Electroacupunctre improves motor impairment via inhibition of microglia-mediated neuroinflammation in the sensorimotor cortex after ischemic stroke

Electroacupuncture (EA) is one of the safety and effective therapies for improving neurological and sensorimotor impairment via blockade of inappropriate inflammatory responses. However, the mechanisms of anti-inflammation involved is far from been fully elucidated. Focal cerebral ischemic stroke was administered by the middle cerebral artery occlusion and reperfusion (MCAO/R) surgery. The MCAO/R rats were accepted EA treatment at the LI 11 and ST 36 acupoints for consecutive 3 days. The neurological outcome, animal behaviors test and molecular biology assays were used to evaluate the MCAO/R model and therapeutic effect of EA. EA treatment for MCAO rats showed a significant reduction in the infarct volumes accompanied by functional recovery in mNSS outcomes, motor function performances. The possible mechanisms that EA treatment attenuated the over-activation of Iba-1 and ED1 positive microglia in the peri-infract sensorimotor cortex.

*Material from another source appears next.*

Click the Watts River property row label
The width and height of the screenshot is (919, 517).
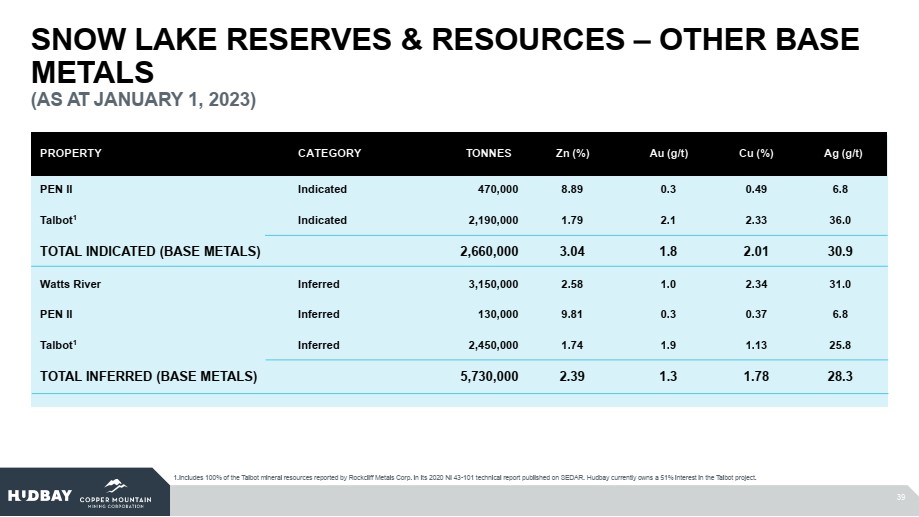coord(70,284)
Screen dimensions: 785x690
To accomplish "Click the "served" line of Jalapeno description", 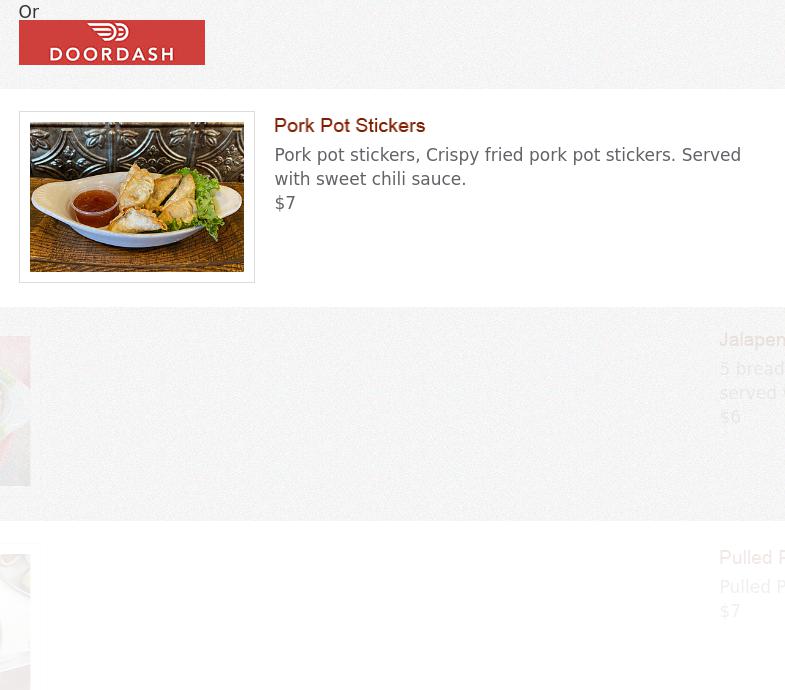I will tap(751, 393).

Simultaneously, both tissue and serum protein levels of the tumor necrosis factor-α (TNF-α), interleukin-1β (IL-1β) and interleukin-6 (IL-6) were decreased by EA treatment in MCAO/R injured rats. The levels of inflammatory cytokine tumor necrosis factor-α (TNF-α), interleukin-1β (IL-1β), interleukin-6 (IL-6) were decreased in the peri-infract sensorimotor cortex and blood serum of MCAO/R injured rats after EA treatment. Furthermore, we found that EA treatment prevented from the nucleus translocation of NF-κB p65 and suppressed the expression of p38 mitogen-activated protein kinase (p38 MAPK) and myeloid differentiation factor 88 (MyD88) in the peri-infract sensorimotor cortex. The findings from this study indicated that EA improved the motor impairment via inhibition of microglia-mediated neuroinflammation that invoked NF-κB p65, p38 MAPK and MyD88 produced proinflammatory cytokine in the peri-infract sensorimotor cortex of rats following ischemic stroke.